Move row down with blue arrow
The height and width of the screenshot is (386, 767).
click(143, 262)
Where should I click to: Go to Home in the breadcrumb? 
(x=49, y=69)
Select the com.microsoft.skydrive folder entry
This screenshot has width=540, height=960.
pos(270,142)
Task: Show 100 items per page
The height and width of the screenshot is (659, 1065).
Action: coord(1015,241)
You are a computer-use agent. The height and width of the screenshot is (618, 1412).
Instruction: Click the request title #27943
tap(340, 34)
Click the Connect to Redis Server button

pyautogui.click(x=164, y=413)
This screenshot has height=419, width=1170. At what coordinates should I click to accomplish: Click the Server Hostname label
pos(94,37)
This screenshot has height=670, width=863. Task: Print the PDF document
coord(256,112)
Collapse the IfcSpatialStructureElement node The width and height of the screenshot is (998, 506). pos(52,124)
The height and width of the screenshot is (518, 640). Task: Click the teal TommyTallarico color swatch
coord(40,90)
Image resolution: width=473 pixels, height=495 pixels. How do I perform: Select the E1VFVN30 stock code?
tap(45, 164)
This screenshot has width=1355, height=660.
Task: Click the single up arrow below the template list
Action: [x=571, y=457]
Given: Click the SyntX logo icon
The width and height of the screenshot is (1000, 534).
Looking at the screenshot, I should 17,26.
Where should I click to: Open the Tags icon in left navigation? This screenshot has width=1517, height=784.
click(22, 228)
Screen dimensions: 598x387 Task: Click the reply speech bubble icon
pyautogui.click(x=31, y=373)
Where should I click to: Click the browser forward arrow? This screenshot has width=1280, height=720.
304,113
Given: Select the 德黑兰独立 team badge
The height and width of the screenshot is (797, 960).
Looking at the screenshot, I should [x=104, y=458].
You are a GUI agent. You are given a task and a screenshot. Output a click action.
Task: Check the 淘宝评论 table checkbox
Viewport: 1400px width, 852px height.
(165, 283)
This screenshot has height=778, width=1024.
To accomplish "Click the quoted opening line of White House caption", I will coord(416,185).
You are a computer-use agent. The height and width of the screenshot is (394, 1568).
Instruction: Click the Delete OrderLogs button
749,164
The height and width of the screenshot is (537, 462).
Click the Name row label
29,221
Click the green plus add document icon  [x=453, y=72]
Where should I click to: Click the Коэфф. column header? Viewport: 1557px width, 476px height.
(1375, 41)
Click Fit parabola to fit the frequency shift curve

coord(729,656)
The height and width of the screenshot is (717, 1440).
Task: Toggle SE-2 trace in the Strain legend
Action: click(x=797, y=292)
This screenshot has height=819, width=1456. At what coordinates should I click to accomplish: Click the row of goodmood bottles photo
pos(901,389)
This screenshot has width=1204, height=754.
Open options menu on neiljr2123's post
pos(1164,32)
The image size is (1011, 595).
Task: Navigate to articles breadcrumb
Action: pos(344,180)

------------------------------------

Written problem
Copy out the entries above word for word, from the very first line through the line containing "Action: coord(1015,241)", with both ends included.

Right answer
Move row down with blue arrow
The height and width of the screenshot is (386, 767).
click(143, 262)
Where should I click to: Go to Home in the breadcrumb? 
(x=49, y=69)
Select the com.microsoft.skydrive folder entry
This screenshot has width=540, height=960.
pos(270,142)
Task: Show 100 items per page
The height and width of the screenshot is (659, 1065).
Action: coord(1015,241)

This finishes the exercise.